For live ops, the discovery problem is now your problem. New player onboarding used to assume a player arrived with at least some context about what your game is and how it works because they had read about it somewhere. That assumption is weaker every month. The first sixty seconds of your game are now doing the work the open web used to do for free.

The studios that figure this out first are the ones who already think of their community as their primary discovery channel. Roblox studios already do this. F2P mobile studios already do this. Indie devs on Steam who built communities before they shipped already do this. Most AAA console studios are five years behind.

The Through-Line

Both stories are about the same thing.

The Xbox ad-tier debate is about a platform deciding that consumer attention has gotten so expensive to acquire that the only way forward is to make the product free and charge somebody else for the attention.

The death of the open web is about consumer attention getting so cheap to aggregate that the people who used to be paid for producing the underlying information are not getting paid at all anymore.

These are the same trade, run in opposite directions. In both cases, the people who used to own a relationship with the player (the publisher, the press, the platform) are watching that relationship get intermediated by somebody bigger.

The practitioners who work directly with players (community managers, support leads, live ops, trust and safety) are the last layer of that relationship that still has direct contact.

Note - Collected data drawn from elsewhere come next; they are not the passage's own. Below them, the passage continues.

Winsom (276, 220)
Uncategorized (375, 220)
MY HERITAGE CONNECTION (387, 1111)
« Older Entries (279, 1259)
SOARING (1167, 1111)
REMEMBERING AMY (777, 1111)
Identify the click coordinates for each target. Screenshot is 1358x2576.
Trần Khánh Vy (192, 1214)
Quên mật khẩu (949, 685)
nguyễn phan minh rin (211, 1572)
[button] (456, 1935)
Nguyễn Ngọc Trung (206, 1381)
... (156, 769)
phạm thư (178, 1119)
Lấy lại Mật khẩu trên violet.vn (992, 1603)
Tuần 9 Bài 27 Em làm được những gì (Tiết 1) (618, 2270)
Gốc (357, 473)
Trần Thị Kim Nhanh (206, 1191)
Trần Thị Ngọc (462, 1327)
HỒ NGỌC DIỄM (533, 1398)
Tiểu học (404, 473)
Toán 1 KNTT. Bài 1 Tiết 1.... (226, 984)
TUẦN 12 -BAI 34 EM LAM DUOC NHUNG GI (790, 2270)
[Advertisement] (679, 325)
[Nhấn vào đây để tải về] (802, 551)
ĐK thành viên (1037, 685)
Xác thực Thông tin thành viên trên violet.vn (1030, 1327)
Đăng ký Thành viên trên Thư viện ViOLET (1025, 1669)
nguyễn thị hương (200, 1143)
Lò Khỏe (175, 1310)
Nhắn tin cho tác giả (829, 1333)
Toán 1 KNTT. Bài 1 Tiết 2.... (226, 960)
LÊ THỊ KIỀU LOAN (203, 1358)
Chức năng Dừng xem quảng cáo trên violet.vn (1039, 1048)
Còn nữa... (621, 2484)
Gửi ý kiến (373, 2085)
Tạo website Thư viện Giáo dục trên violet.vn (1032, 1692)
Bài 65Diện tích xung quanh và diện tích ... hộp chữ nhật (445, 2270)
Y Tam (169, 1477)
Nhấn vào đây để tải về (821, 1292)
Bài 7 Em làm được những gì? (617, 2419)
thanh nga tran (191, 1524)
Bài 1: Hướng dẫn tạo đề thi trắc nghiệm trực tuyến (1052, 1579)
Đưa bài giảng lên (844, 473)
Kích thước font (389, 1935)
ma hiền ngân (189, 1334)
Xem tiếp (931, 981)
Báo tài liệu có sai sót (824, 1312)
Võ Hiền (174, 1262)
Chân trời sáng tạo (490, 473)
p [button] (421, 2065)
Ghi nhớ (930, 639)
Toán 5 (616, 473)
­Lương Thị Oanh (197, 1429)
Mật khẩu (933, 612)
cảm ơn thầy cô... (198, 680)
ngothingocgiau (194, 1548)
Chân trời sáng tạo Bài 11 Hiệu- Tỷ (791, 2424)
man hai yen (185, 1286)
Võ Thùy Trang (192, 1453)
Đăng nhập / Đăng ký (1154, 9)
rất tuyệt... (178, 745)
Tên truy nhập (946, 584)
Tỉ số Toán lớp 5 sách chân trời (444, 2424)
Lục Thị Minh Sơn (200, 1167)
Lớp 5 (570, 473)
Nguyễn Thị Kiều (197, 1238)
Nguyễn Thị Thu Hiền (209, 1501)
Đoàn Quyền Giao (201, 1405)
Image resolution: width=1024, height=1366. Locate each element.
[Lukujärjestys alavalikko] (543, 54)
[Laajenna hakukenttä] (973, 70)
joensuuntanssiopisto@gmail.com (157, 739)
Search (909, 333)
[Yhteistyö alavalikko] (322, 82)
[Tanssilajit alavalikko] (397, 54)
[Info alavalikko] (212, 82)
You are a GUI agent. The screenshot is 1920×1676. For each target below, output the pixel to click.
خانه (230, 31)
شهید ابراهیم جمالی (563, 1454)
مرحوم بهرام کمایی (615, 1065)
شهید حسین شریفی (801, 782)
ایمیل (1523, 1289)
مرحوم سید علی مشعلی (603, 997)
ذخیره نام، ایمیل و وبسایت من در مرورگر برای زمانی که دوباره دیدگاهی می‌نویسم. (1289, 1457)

The Discord moderator who knows a player's username. The support agent who has answered their ticket twice. The live ops PM who timed an event around their region's holiday calendar. That layer is now load-bearing in a way it has never been before, because everything above it (platform, press, search) is being commoditized.

If you work in the practitioner layer, your job did not just get harder. It got more important.

What to do on Monday

  • Player support leaders: start tagging contacts that came from AI-generated misinformation. You probably do not have a code for it yet. Add one. You will be amazed at the volume by the end of Q3.

  • Community managers: audit every place a new player could find your community link this week. In-game, launcher, patch notes, store page, YouTube description, Twitch panel. Fix the gaps. Stop assuming Google search is doing it for you.

  • Live ops teams: model the impact of a free, ad-supported Xbox tier on your contact volume and economy. Even if it never ships, the exercise is worth doing, because the same question applies to every free-to-play motion in your roadmap.

  • Trust and safety leads: ad-supported audiences shift the behavior baseline. Free-tier accounts have a different abuse profile than paid accounts. If your moderation tooling treats them the same, your tooling is wrong.

  • Indie devs: the open web is not coming back. Your discovery problem starts and ends inside your community. If you do not have one, that is the Q3 plan.